ATMUX (C)

Goal

Walk you through the usage of Codee to optimize ATMUX, a sparse matrix-vector multiplication code, by parallelizing computations on CPU with OpenMP.

info

This guide was made using an Azure HBv4 machine and the AMD compilers. These steps have also been tested with GNU and Intel compilers, so you can follow allong by replacing the corresponding compilation flags.

Optimal performance is typically achieved using 48, 96, or 144 threads. To take a deeper look into de architecture of the machine used please visit the official Microsoft webpage, HBv4-series virtual machine overview

Prerequisites

Ensure you have:

Access to an Azure machine and Codee installed on it.
AMD clang compiler.
The codee-demos repository on your machine.
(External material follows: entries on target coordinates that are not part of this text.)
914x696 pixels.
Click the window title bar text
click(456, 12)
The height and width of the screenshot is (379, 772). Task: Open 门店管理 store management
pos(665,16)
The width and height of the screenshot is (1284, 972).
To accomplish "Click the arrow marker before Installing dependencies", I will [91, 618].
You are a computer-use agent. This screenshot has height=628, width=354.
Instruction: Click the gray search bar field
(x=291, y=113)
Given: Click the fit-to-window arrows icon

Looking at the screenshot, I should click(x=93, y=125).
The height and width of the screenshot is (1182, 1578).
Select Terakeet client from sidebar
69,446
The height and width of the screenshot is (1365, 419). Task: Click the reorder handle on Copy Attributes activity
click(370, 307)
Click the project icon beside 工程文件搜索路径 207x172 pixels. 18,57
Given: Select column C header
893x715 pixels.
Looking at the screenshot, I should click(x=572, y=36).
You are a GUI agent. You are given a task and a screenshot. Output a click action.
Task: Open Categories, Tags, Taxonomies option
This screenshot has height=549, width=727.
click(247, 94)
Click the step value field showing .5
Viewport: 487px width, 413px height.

To clone the necessary repository just execute the following on your terminal:

git clone https://github.com/codee-com/codee-demos.git

Getting started

First, navigate to the source code for ATMUX:

cd codee-demos/C/ATMUX

Walkthrough

1. Explore the source code

The computation is handled by a double-nested for loop within atmux.c:

// y = A^T x
for (int i = 0; i < n; i++) {
    for (int k = row_ptr[i]; k < row_ptr[i + 1]; k++) {
        y[col_ind[k]] = y[col_ind[k]] + x[i] * val[k];
    }
}

2. Run the checks report

Note

It is recommended to run the screening report first to obtain a ranking of the checkers, which can help you decide which one to implement first.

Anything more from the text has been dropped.